O território das artes não cessa de se expandir. Explorando novos temas e formatos, diversificando suportes, ampliando géneros artísticos, as propostas vão-se perfilando em número crescente, prova da criatividade e da vitalidade de um sector menosprezado pelos grandes decisores mas que, ainda assim, resiste e persiste. “Desencapados”, de Felipe Marcondes da Costa, é disso prova irrefutável, a arte como mecanismo de intervenção feita ao arrepio das convenções, a mensagem despojada de formalismos inúteis, quiçá desprezíveis. Tudo por conta de um conjunto relativamente curto de objectos expostos, folhas de papel de cores e tamanhos os mais variados, fixados na parede de forma precária. Analisados de perto, encontramos neles documentos que fixam etapas de vida, distantes, solenes, protocolares, “adulterados” pela humanidade de uma palavra, de uma frase, de um poema.

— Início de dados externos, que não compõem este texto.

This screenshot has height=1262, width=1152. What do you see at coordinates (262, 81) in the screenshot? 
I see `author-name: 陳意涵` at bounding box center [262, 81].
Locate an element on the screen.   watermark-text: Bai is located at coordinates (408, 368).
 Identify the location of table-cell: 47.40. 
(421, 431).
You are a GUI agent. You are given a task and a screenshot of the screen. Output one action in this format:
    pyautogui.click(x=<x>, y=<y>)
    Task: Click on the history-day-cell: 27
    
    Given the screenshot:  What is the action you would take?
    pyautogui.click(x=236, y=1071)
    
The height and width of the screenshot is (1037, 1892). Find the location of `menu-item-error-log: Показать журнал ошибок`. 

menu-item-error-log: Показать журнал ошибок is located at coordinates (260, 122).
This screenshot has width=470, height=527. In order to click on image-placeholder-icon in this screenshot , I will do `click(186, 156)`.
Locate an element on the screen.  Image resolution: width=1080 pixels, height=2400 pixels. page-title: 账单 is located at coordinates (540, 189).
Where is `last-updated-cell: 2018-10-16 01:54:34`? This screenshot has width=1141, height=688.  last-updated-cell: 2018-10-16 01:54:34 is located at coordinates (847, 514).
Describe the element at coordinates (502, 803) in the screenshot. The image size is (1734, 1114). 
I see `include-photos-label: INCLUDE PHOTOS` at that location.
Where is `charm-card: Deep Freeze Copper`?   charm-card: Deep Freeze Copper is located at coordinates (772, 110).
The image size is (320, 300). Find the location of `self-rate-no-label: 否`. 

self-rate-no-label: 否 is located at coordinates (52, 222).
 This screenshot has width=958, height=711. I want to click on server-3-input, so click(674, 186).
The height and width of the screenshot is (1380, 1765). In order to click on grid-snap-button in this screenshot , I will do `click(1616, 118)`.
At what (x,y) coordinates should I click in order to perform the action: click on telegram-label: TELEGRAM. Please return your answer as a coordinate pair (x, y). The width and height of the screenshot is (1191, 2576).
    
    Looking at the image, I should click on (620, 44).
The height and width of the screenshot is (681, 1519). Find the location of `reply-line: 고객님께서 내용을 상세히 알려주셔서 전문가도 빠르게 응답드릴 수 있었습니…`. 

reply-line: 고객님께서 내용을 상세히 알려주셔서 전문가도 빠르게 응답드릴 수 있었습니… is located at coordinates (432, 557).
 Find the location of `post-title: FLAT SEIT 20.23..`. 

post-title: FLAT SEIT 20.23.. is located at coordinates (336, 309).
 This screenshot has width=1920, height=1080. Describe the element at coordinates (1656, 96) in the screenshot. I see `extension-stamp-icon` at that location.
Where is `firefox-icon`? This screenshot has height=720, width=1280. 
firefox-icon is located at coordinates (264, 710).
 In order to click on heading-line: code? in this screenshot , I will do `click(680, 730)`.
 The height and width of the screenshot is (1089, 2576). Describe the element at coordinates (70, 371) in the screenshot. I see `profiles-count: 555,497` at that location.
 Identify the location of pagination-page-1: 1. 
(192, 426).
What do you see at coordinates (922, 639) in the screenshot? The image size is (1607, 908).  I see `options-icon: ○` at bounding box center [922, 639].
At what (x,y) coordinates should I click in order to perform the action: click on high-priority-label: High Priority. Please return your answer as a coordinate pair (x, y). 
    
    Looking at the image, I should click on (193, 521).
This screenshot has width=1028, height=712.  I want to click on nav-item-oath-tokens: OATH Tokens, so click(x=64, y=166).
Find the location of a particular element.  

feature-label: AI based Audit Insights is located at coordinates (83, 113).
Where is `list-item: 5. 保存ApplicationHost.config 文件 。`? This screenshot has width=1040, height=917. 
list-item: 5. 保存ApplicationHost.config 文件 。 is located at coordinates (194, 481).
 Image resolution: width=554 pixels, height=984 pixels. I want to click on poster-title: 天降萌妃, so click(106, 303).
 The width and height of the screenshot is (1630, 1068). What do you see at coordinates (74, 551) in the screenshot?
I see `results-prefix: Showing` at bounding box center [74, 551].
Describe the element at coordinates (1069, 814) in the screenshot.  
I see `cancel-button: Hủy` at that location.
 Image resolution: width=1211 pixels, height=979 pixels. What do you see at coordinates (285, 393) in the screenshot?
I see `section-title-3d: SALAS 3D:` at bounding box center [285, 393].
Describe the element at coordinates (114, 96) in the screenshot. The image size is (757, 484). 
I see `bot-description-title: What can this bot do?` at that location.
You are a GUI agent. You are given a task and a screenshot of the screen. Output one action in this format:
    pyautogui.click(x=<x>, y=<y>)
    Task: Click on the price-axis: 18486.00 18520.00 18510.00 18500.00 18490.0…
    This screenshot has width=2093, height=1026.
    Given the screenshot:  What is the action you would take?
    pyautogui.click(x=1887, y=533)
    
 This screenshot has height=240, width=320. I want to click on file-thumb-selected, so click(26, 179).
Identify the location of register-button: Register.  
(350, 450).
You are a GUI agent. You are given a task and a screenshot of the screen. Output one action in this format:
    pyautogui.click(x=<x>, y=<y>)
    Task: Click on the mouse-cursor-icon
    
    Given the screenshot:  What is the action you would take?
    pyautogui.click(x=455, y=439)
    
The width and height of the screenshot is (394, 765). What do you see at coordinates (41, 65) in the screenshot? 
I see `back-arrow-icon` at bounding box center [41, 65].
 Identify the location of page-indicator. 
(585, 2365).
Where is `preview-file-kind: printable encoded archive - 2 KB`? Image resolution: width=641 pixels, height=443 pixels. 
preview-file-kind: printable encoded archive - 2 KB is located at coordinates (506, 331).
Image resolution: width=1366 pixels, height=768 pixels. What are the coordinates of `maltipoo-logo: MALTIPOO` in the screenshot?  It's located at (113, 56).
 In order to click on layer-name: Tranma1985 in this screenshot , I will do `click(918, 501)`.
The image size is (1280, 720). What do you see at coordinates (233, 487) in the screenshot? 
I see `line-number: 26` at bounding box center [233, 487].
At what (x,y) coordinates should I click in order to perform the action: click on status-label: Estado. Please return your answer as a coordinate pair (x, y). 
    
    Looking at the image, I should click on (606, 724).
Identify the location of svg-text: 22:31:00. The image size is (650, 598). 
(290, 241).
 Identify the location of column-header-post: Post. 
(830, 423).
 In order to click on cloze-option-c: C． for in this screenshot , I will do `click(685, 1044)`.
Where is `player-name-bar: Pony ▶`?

Num exercício de intertextualidade levado ao limite, Felipe Marcondes da Costa junta a dois convites uma oferta. Embora a ordem possa ser arbitrária, começo pelo convite que me parece mais imediato, o de estabelecer pontes com o lado “formal” do artista-cidadão, cruzando o espólio documental que nos é dado observar com as nossas próprias memórias (afinal, quem nunca lançou um olhar sobre pautas escolares, bulas de medicamentos, comunicados, regulamentos, atestados médicos ou extractos bancários, neles depositando ansiedades ou perplexidades?). Há, depois, o convite à fruição da poesia. Entranhadas no corpo dos documentos, acomodadas nos breves espaços em branco, enroscadas entre linhas e colunas, mais à esquerda ou mais à direita, no cabeçalho ou no rodapé, as palavras abrem-se em poemas de Fernando Luís Chivite ou de Sean Bonney, de Bertolt Brecht ou de Octavio Paz. Enfim, a oferta: um jogo de correspondências. “Com cuidado examino” sobre um extracto bancário, “a estranha narrativa” num texto rasurado, um sublime “porque te amo” numa “informação complementar”.
Na sua aparente simplicidade, esta fórmula é um verdadeiro catalisador de tensões: Entre o real e o ficcionado, a acção e a reacção, o taxativo documental e a “intromissão” de um poema, a burocracia que castra e a criação que liberta. Um livro de Herberto Hélder é objecto subtraído. Um receituário é uma súplica. Uma participação policial é um manifesto contra a própria polícia. “Os justos”, um poema de Borges, derrama-se numa folha em branco. Entre a letra de forma e a caligrafia, o silencio é ensurdecedor. “Diário, autorretrato, autobiografia”, nada disso ou tudo ao mesmo tempo, a mostra é um poderoso manifesto contra a regra que pretende normalizar passos e pensamentos. Subversivo na forma como questiona o passado e aponta novos rumos ao futuro, “Desencapados” incita o visitante a buscar a cor no que até aqui era apenas cinzento, a dar um murro na mesa e um pontapé no preconceito. A alinhar a voz com a do poeta e a “meter um pauzinho na engrenagem”.